La moindre mesure du monde... Livre de Jean-Pierre Otte, L'Étoile des limites
07/04/2024
La moindre mesure du monde, L’Étoile des limites, coll. Le lieu et la formule, 2023.
Le titre de cet ouvrage d’une quarantaine de pages correspond bien à l’intitulé de la collection, qui pose en exergue une citation de Rimbaud, « …pressé de trouver le lieu et la formule ». Ainsi « Le lieu et la formule » inviterait des auteurs cherchant à se penser eux-mêmes à travers un espace, et tentant de définir une sorte de géométrie intérieure en questionnant une géographie extérieure. Le mot le plus important serait la « formule », car arpenter un lieu pour le décrire seulement, cela ne présente qu’un intérêt très relatif, s’il n’y a pas une démarche interrogeant le JE dans sa profondeur inconsciente, d’une part, et sa place dans une démarche de conscience d’être, la dimension ontologique, d’autre part. C’est en tout cas ma conception de l’écriture, et comme le poète Daniel Giraud le disait pour lui-même, je ne sépare pas la poésie (vers ou prose fragmentaire) de la philosophie. C'est la seule poésie qui m’intéresse vraiment (à lire ou à écrire), celle qui rejoint le domaine métaphysique, et plus, selon la conception de Jean Rouaud, « l’ambition mystique de la poésie » (je le citais dans ma première note sur la triste polémique autour du Printemps des Poètes).

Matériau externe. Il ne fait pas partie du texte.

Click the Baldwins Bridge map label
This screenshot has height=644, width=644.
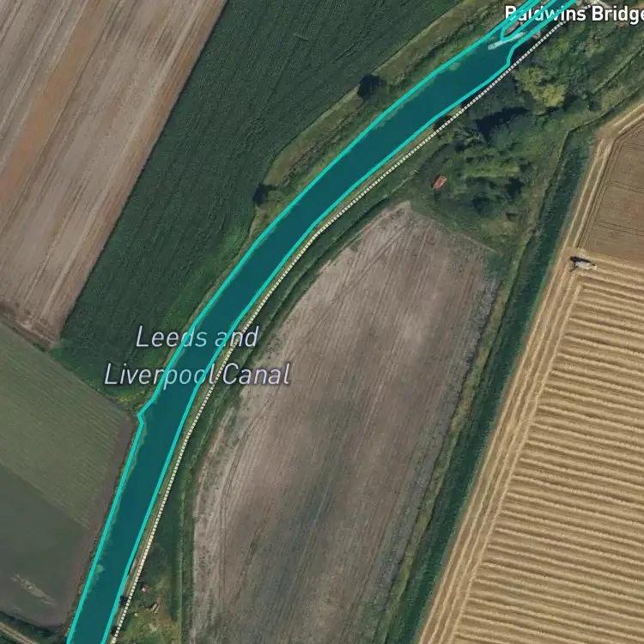574,13
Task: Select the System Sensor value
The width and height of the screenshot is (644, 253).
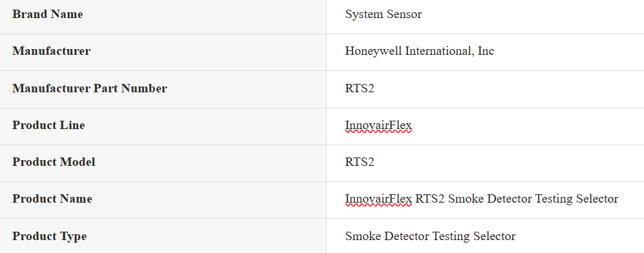Action: [x=383, y=14]
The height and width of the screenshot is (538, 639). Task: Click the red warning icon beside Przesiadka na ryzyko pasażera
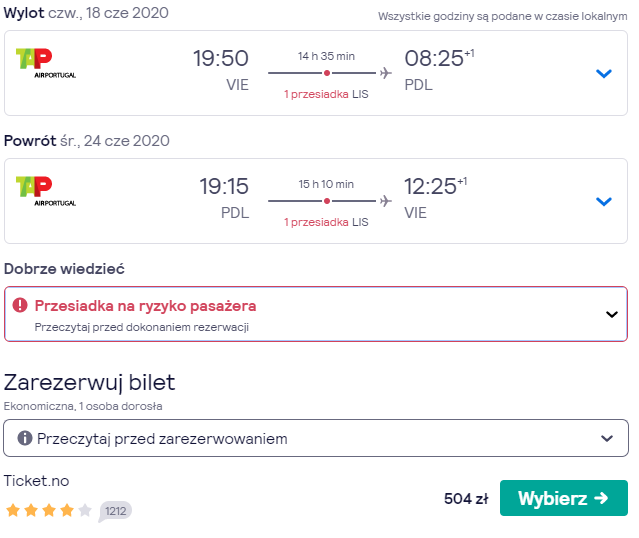(20, 305)
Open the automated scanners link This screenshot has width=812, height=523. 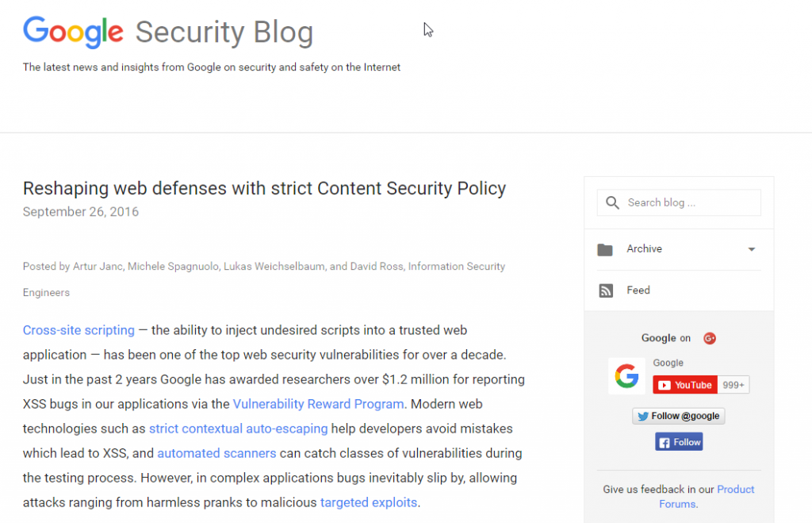pyautogui.click(x=216, y=453)
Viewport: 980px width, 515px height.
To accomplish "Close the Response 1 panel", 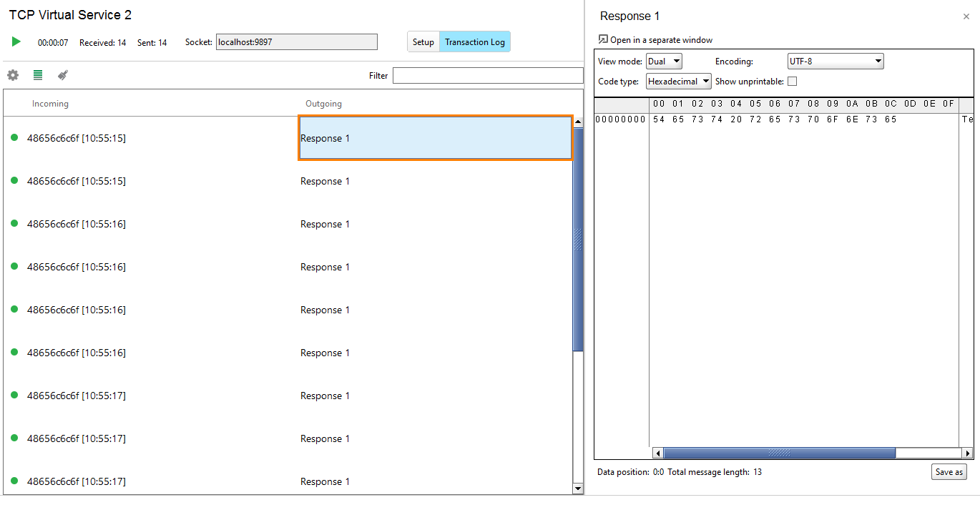I will coord(966,16).
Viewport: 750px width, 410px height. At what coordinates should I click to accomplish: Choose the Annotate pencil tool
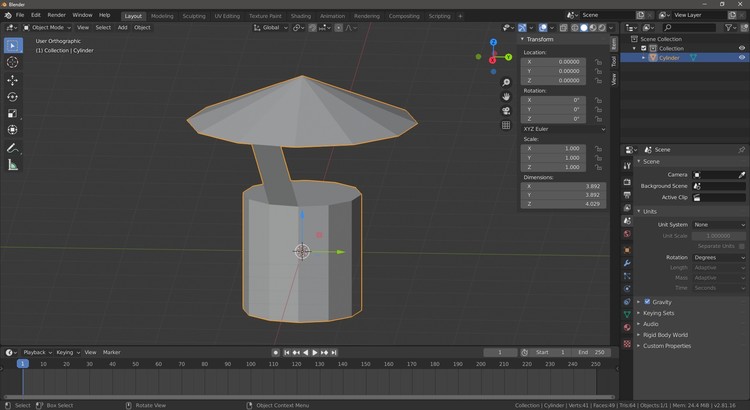pos(13,148)
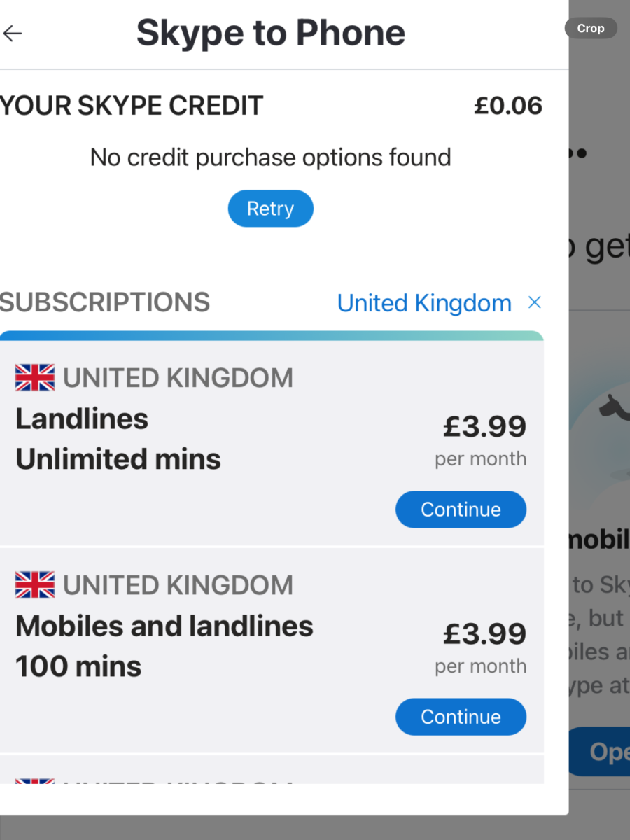The height and width of the screenshot is (840, 630).
Task: Tap the Subscriptions section header
Action: tap(105, 302)
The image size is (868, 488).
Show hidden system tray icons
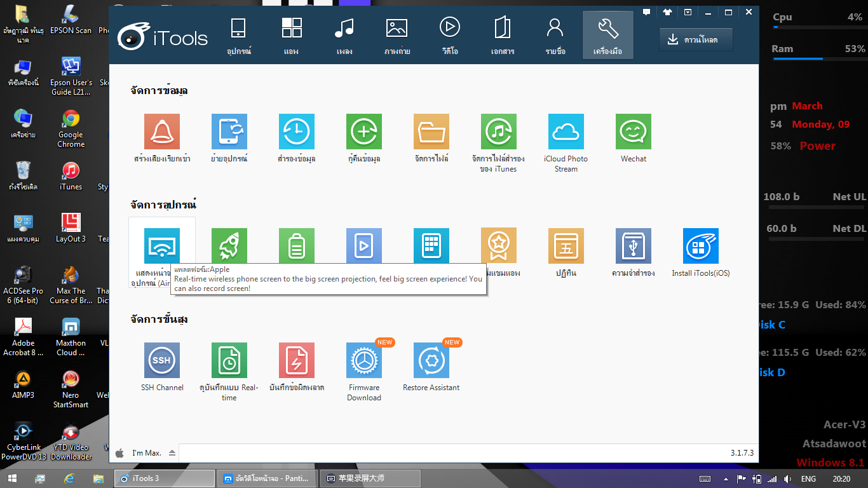pyautogui.click(x=726, y=478)
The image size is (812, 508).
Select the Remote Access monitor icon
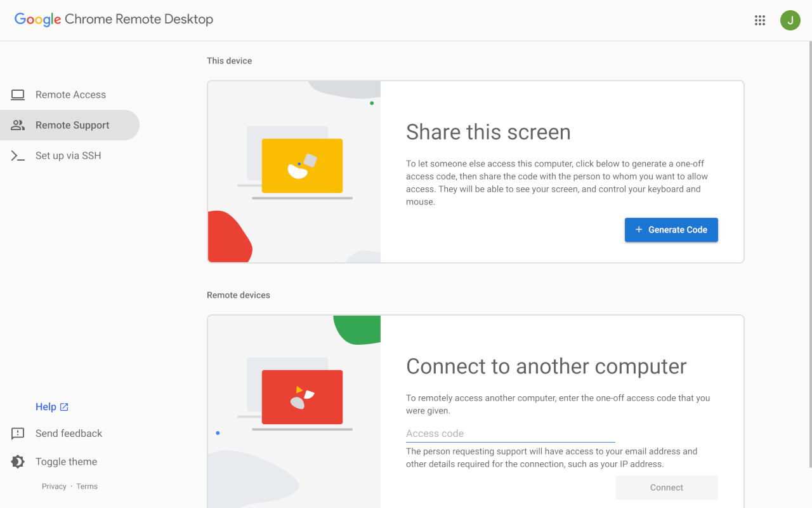coord(18,94)
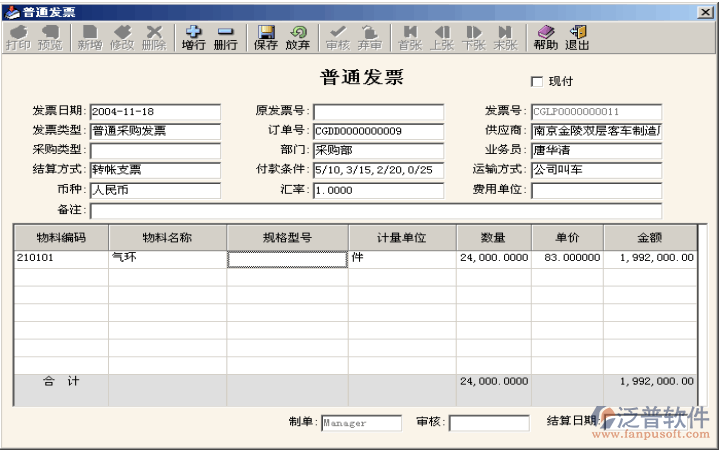Click the 打印 (Print) toolbar icon
This screenshot has height=450, width=720.
click(17, 37)
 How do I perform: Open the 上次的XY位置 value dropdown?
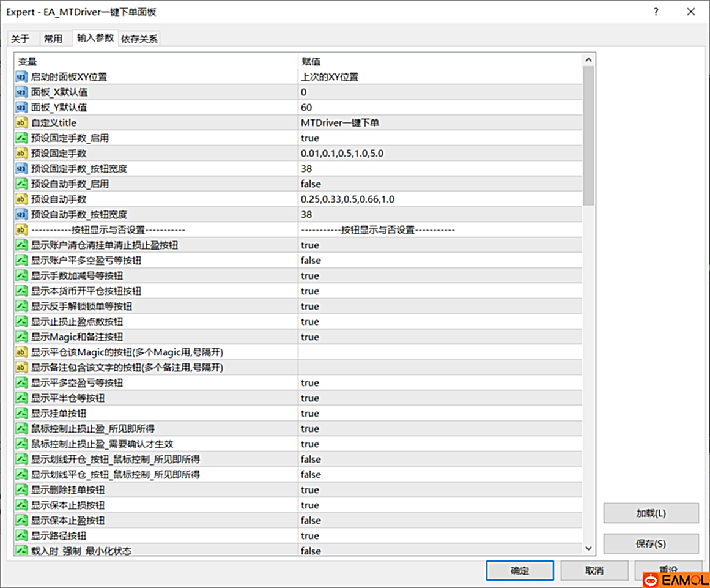coord(330,77)
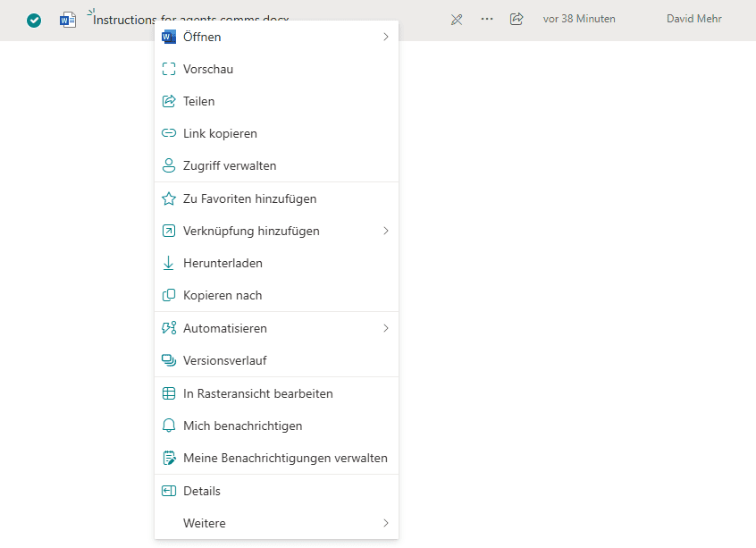Click the Link kopieren chain icon
The width and height of the screenshot is (756, 548).
coord(169,133)
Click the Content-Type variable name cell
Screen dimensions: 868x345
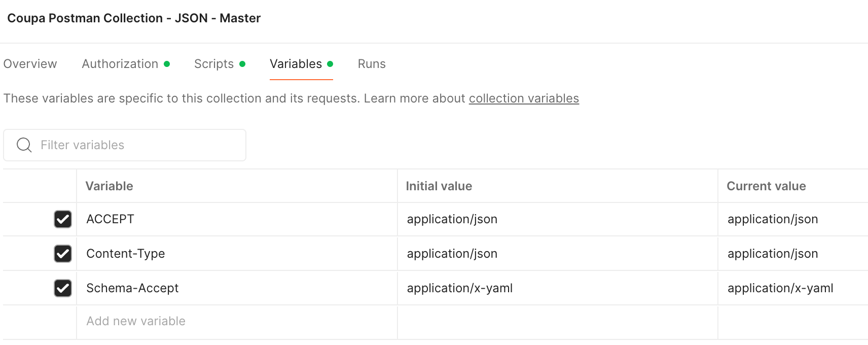[x=237, y=254]
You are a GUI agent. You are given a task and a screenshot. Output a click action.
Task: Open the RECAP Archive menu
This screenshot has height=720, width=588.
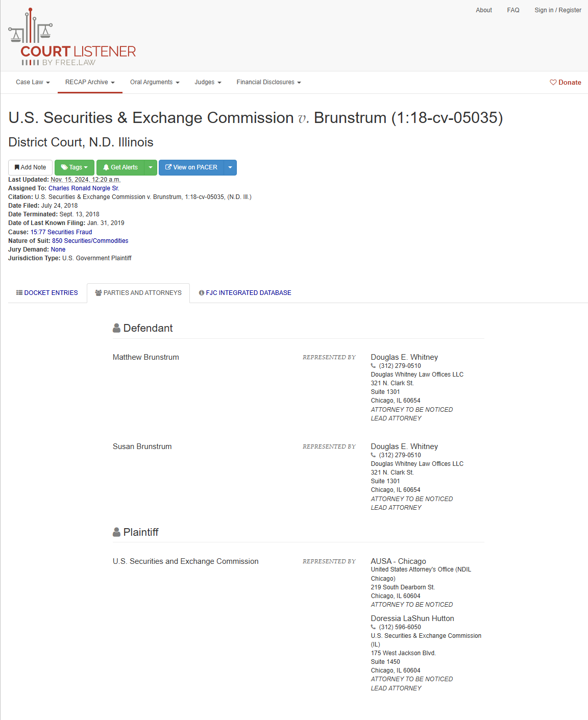click(90, 82)
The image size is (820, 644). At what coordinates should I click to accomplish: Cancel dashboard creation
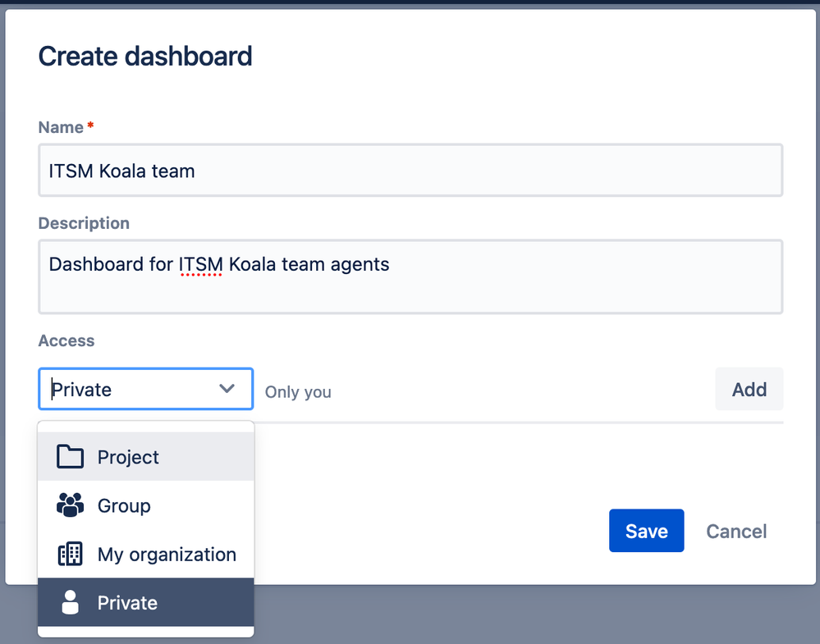[736, 531]
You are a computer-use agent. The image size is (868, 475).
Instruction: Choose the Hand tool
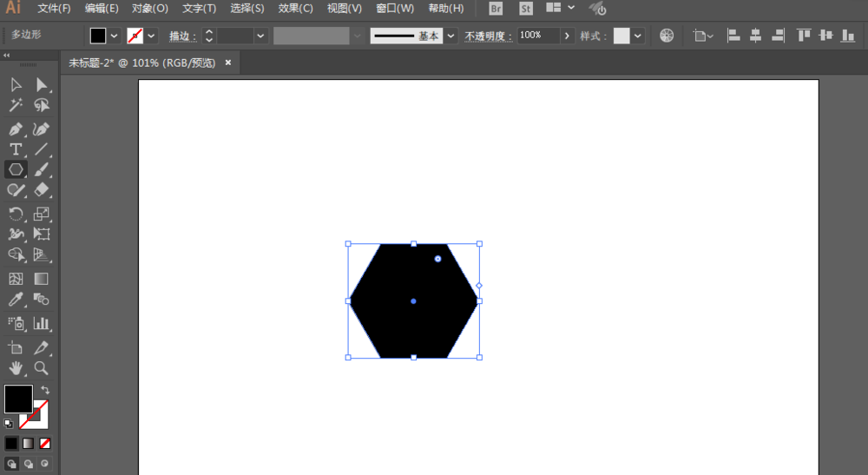tap(16, 368)
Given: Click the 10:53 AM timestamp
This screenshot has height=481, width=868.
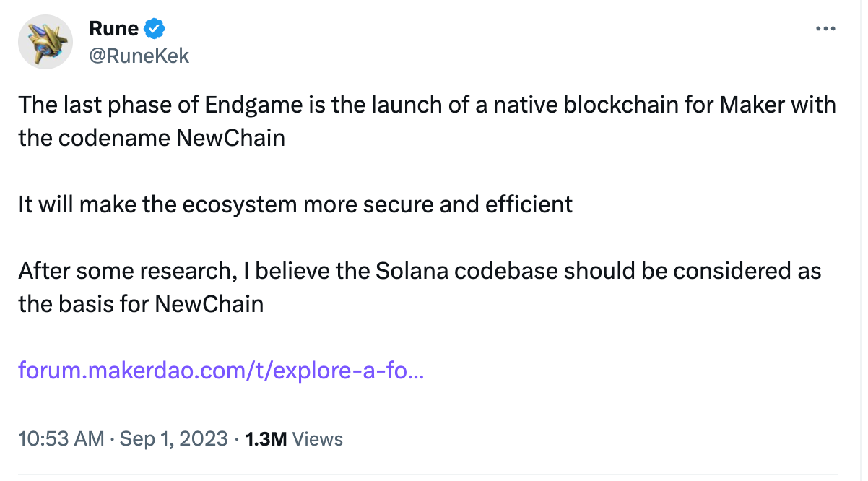Looking at the screenshot, I should 61,438.
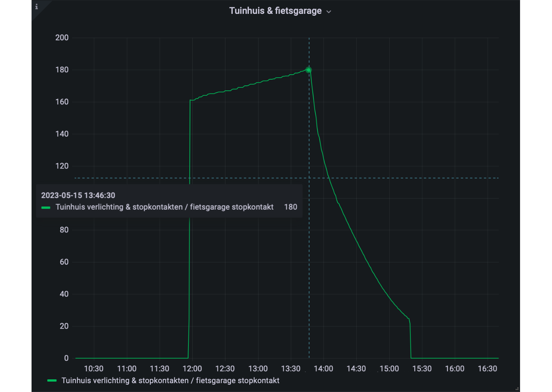Click the highlighted data point at 180
This screenshot has height=392, width=552.
click(x=309, y=70)
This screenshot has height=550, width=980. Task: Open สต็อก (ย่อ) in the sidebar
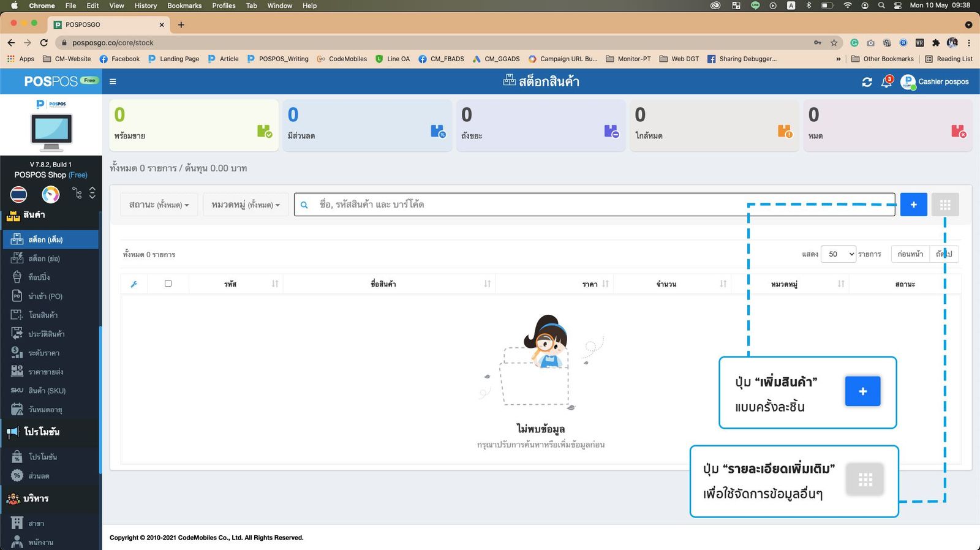pyautogui.click(x=44, y=258)
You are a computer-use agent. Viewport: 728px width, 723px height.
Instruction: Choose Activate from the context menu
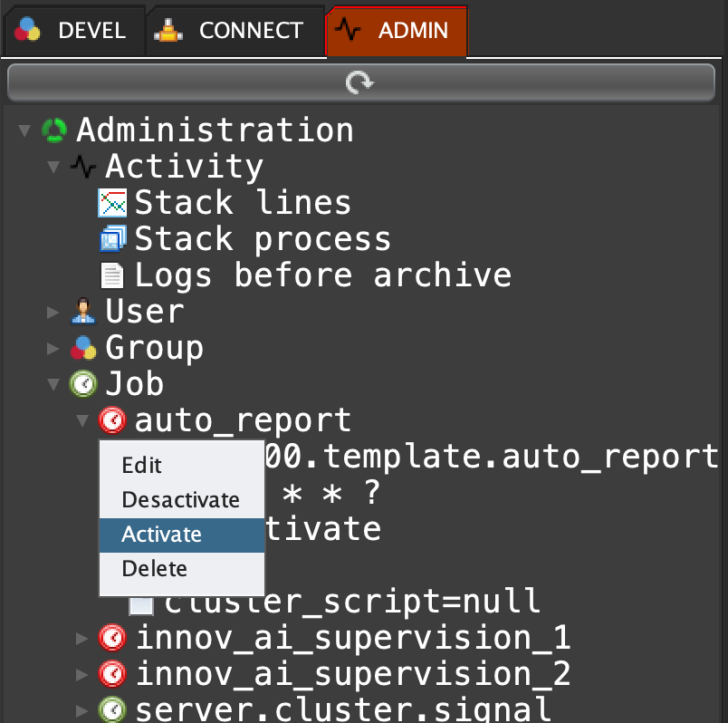pos(161,535)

Il me semblait, avant de lire son texte, que le titre de Jean-Pierre Otte indiquait qu’il allait au-delà de tout parcours de sentier ou de marche dans du « local ». Même s’il parle bien d’un lieu il le dilue dans une sorte d’anonymat qui crée une abstraction propre à faire penser. Il va vers la mer, dont les rives sont une frontière d’univers, finalement, où qu’elle soit, et les oiseaux qu’il mentionne relient terre et ciel (sable et cosmos) comme le feraient les traits d’une gravure.
Je me demandais si je trouverais un lien, dans ces pages, avec ses vers, ceux que j’ai cités dans ma recension de Diérèse (n° 88) : « ...se fabriquer / une âme pour échapper au piège du néant. ». Ou si ce que dit à son sujet le poète Michel Diaz, en recensant un livre de Teo Libardo, me fournirait une clé. J’avais relevé cela, dans ma lecture de Diérèse aussi (mais le n°89). Il notait que Teo Libardo (comme Thoreau et Giono, mais aussi, donc, Jean-Pierre Otte) traçait une voie de conscience pour l’horizon de notre rapport à la nature. Il écrivait ceci : « Nous sommes ici dans les parages de Thoreau, de Giono, de quelques autres aussi conscients de ce qu’il nous aurait fallu préserver, et tout à fait dans l’esprit de ce que le poète-peintre Jean-Pierre Otte ne cesse de nous dire de livre en livre », le citant ensuite, pour un fragment d’un ouvrage parlant d’enracinement et de détachement, de présence dans une sorte de solitude choisie. Peut-être que ce que je retiendrai surtout, de cette mention, en dehors de la question d’une éthique à la manière de Thoreau, ce sera le paradoxe apparent qui fait s’enraciner et se détacher à la fois. Car cela rejoint ce que j’ai vu dans les pages de La moindre mesure du monde, en accord avec ma citation ci-dessus. L’âme contre le néant. Âme à « se fabriquer ». Albert Camus a dit cela aussi, que l’âme se crée petit à petit, dans un devenir construit consciemment. Il l’a écrit en agnostique éclairé.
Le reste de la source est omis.